This study aims to investigate the relationship between antecedents of coopetition within supply chains and develop a comprehensive, practical framework to guide the strategic application of coopetition. The research introduces the Antecedent-Driven Coopetition Strategy Framework (ADCSF) to provide supply chain managers with a reliable toolkit for integrating coopetition into their organizational practices.
The research uses Interpretive Structural Modeling (ISM) and Fuzzy Matrice d‘Impacts Croisés Multiplication Appliquée à un Classement (MICMAC) analysis to identify and map 26 antecedents of coopetition within supply chains. The relationships between these antecedents were analyzed to build the ADCSF, a four-step framework designed to help managers strategically implement coopetition.

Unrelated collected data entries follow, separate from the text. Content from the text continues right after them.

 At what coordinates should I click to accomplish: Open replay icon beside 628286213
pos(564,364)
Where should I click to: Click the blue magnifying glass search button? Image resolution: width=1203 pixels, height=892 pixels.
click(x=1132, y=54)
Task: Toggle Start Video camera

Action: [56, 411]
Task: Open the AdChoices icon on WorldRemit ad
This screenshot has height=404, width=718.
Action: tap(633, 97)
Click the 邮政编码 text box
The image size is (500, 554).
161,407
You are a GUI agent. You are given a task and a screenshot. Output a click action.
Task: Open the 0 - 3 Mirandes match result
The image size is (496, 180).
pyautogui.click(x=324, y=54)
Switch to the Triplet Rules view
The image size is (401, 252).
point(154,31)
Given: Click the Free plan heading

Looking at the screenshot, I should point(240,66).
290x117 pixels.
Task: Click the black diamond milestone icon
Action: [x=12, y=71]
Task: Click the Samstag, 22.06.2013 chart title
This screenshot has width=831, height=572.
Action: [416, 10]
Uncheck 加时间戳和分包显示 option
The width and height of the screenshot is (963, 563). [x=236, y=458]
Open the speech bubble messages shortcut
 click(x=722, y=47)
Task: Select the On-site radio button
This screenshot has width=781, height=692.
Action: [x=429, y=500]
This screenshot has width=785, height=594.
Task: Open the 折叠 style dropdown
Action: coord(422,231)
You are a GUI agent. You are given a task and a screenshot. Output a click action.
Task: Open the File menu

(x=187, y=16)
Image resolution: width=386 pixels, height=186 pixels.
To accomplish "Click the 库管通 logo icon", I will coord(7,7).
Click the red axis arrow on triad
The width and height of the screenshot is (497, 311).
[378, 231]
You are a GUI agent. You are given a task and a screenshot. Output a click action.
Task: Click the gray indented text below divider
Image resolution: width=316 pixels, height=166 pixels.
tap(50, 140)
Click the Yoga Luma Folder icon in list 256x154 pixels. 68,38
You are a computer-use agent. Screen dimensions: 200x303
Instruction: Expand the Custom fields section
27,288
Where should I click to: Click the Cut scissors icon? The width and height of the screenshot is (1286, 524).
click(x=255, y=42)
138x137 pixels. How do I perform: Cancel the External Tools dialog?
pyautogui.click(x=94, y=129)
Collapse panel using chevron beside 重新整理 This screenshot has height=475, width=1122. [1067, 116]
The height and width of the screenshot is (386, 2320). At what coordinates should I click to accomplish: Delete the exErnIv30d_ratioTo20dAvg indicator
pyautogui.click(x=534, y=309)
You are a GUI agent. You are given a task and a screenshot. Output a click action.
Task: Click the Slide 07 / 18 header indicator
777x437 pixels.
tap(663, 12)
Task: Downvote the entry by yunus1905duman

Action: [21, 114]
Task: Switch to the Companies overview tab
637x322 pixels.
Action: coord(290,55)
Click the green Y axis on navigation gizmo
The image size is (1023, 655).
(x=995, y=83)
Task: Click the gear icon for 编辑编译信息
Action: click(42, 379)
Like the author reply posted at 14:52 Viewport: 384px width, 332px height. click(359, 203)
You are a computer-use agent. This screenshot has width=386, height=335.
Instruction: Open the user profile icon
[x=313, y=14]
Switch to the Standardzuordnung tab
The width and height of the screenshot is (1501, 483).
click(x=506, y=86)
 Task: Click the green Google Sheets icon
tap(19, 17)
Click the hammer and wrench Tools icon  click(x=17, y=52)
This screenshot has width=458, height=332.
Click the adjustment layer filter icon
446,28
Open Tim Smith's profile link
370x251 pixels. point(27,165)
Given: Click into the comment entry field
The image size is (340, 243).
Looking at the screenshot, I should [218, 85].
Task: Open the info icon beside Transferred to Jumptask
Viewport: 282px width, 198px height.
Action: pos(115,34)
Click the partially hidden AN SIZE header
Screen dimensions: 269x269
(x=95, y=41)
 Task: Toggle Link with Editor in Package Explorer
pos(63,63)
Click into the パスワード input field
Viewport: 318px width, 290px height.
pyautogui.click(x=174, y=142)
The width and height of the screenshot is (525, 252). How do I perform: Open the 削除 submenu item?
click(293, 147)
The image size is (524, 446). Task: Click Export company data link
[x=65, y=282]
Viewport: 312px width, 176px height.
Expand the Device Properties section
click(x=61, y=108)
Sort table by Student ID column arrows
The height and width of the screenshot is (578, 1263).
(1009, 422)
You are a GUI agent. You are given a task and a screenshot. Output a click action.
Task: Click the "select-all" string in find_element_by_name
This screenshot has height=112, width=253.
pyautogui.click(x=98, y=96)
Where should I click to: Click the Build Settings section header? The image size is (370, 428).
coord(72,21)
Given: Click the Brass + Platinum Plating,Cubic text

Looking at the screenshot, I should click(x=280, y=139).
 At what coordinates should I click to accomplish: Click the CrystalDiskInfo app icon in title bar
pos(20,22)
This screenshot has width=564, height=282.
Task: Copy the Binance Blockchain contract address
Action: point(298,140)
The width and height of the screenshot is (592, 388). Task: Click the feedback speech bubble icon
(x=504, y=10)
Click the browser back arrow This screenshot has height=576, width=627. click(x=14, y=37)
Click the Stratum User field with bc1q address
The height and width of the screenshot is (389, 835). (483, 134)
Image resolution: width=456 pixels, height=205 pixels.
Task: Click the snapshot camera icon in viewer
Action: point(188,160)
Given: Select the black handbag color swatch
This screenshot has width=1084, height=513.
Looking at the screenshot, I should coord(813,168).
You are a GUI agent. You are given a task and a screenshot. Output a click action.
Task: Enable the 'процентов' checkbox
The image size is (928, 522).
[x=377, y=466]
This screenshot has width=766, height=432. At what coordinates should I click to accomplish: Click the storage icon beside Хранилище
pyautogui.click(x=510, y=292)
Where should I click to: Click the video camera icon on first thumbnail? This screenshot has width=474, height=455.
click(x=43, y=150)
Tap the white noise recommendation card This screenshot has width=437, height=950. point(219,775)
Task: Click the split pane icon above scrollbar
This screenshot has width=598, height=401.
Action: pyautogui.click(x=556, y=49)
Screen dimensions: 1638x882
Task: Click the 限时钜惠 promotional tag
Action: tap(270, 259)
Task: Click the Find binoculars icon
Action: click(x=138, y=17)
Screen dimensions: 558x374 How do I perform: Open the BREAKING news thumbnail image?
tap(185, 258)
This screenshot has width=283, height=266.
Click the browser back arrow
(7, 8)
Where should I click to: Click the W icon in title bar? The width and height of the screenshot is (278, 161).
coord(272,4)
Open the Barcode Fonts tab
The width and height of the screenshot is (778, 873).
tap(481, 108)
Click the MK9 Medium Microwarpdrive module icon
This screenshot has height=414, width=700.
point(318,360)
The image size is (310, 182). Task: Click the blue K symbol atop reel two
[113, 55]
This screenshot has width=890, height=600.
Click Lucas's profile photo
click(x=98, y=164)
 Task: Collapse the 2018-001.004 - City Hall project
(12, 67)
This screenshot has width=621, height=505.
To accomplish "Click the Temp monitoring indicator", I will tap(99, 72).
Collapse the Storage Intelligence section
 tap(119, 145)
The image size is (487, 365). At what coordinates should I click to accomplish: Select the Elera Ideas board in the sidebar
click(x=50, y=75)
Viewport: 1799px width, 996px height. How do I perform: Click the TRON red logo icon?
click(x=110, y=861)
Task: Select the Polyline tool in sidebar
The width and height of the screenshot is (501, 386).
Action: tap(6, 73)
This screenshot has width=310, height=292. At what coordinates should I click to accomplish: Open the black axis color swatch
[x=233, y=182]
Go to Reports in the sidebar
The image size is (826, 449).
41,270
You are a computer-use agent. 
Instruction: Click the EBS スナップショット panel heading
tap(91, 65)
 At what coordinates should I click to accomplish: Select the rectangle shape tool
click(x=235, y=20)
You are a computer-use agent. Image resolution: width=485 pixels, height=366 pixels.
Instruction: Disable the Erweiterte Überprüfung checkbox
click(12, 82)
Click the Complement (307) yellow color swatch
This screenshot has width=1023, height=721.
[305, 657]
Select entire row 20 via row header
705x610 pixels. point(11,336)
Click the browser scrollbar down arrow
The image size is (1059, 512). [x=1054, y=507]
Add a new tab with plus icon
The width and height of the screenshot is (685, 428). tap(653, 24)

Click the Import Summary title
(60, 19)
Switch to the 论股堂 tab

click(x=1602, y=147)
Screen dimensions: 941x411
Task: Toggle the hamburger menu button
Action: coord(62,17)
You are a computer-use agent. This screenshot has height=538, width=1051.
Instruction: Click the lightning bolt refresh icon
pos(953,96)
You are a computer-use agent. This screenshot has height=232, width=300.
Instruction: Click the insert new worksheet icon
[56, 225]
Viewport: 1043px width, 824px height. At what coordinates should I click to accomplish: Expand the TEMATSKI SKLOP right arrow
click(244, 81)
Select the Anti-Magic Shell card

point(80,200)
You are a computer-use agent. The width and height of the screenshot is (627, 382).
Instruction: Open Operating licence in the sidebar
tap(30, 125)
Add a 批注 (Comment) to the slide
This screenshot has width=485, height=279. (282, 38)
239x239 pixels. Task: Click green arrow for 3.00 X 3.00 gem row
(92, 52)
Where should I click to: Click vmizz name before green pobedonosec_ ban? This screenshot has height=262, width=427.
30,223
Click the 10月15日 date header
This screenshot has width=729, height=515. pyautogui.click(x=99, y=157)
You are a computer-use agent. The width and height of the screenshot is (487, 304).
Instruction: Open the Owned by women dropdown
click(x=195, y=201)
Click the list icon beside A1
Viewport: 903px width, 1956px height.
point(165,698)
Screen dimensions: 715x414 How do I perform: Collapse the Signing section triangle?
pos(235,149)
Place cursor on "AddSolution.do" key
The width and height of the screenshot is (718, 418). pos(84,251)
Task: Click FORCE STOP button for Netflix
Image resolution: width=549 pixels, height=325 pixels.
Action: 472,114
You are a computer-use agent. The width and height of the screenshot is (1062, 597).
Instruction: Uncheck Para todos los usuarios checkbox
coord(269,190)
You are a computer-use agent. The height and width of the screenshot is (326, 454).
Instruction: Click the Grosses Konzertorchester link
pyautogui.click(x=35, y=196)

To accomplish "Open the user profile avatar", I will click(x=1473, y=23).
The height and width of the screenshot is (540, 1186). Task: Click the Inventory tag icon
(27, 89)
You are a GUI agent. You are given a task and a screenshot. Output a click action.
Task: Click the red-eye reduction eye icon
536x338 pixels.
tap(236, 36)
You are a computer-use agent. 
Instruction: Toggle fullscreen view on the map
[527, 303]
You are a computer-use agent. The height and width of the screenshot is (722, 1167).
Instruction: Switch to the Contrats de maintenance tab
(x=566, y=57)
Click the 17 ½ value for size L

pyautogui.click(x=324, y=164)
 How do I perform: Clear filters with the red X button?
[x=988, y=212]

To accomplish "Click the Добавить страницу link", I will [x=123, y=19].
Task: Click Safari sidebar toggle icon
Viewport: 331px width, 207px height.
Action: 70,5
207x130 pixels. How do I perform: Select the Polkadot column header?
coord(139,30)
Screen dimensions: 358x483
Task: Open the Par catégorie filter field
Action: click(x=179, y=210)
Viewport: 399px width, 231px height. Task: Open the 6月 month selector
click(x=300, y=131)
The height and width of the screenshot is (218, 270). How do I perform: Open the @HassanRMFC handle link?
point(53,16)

This study revealed key antecedents that influence the adoption of coopetition strategies in supply chains, providing a structured pathway for their application. The ADCSF highlights essential actions, such as aligning with governance, fostering coopetitive engagement, harmonizing resources and leading coopetitive evolution. These steps offer clear, actionable insights into managing coopetition effectively.
The reliance on ISM and Fuzzy MICMAC models focuses on theoretical relationships and may not capture the whole dynamics of coopetition in practice. Future research could incorporate empirical data and case studies to validate and expand on the findings.
The ADCSF equips supply chain managers with a systematic approach to navigating coopetitive relationships, helping them align strategies with regulatory frameworks, optimize resources and build trust with competitors for operational efficiency and competitive advantage.
This paper advances the understanding of coopetition by providing a structured, antecedent-driven framework for its adoption in supply chains. It bridges the gap between theoretical insights and practical applications, offering a unique contribution to the strategic management of coopetition in complex and competitive environments.